__Requirement__. The word "summary" marks the lines you need; copy each of them from the data.

__Study material__.
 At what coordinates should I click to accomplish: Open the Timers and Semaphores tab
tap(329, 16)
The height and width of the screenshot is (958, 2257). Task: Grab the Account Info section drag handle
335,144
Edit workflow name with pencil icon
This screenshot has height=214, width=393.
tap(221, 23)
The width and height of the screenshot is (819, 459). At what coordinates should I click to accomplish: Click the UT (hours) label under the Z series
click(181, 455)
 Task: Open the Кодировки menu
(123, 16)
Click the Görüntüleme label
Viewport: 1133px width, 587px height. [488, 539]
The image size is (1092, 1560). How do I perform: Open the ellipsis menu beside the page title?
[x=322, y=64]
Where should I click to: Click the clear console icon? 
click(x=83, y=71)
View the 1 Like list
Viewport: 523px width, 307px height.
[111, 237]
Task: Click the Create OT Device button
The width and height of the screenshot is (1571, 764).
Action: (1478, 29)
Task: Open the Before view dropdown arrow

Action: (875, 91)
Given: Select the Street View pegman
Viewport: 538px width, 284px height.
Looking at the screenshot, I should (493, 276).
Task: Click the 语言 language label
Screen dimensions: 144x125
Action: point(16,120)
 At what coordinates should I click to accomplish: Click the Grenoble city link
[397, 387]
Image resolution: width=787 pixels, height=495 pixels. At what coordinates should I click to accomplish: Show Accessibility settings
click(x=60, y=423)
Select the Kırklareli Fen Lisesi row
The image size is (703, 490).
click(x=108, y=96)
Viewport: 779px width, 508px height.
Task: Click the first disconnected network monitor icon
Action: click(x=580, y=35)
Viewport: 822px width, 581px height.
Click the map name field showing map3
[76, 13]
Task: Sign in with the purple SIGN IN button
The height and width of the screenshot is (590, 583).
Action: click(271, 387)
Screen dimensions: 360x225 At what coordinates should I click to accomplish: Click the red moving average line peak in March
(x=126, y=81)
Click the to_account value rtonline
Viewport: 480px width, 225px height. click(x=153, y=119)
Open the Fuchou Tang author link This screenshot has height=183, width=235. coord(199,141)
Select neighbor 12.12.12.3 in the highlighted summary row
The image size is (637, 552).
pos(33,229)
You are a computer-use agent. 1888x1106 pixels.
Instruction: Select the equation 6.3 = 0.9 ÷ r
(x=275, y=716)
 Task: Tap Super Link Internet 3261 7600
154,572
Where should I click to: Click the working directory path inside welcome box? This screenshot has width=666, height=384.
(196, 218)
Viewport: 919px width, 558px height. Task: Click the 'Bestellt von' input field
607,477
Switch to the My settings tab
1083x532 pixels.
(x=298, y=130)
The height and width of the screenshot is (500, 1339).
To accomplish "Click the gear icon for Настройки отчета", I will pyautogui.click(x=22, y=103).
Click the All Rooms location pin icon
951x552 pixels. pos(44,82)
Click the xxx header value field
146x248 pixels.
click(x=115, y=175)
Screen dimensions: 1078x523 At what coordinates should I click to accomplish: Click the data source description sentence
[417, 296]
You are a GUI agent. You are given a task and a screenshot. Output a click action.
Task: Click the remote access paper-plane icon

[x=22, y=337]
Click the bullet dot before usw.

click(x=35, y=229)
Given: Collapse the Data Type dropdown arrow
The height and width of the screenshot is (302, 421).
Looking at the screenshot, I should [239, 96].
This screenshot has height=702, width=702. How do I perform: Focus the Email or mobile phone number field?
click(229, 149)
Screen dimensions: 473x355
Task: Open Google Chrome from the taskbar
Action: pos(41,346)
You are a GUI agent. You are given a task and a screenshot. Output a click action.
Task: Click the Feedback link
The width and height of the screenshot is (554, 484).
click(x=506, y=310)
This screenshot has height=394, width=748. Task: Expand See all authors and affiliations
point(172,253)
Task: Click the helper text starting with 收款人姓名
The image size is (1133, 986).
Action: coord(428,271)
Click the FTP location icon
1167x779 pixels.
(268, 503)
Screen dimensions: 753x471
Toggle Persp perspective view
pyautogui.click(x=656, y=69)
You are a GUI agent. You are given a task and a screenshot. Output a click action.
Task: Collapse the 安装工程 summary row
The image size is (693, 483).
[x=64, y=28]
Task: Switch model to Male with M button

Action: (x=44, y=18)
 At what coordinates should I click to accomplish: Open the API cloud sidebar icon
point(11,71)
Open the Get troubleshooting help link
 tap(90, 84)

__Solution to the problem__.
Select neighbor 12.12.12.3 in the highlighted summary row
Task: Collapse the 安装工程 summary row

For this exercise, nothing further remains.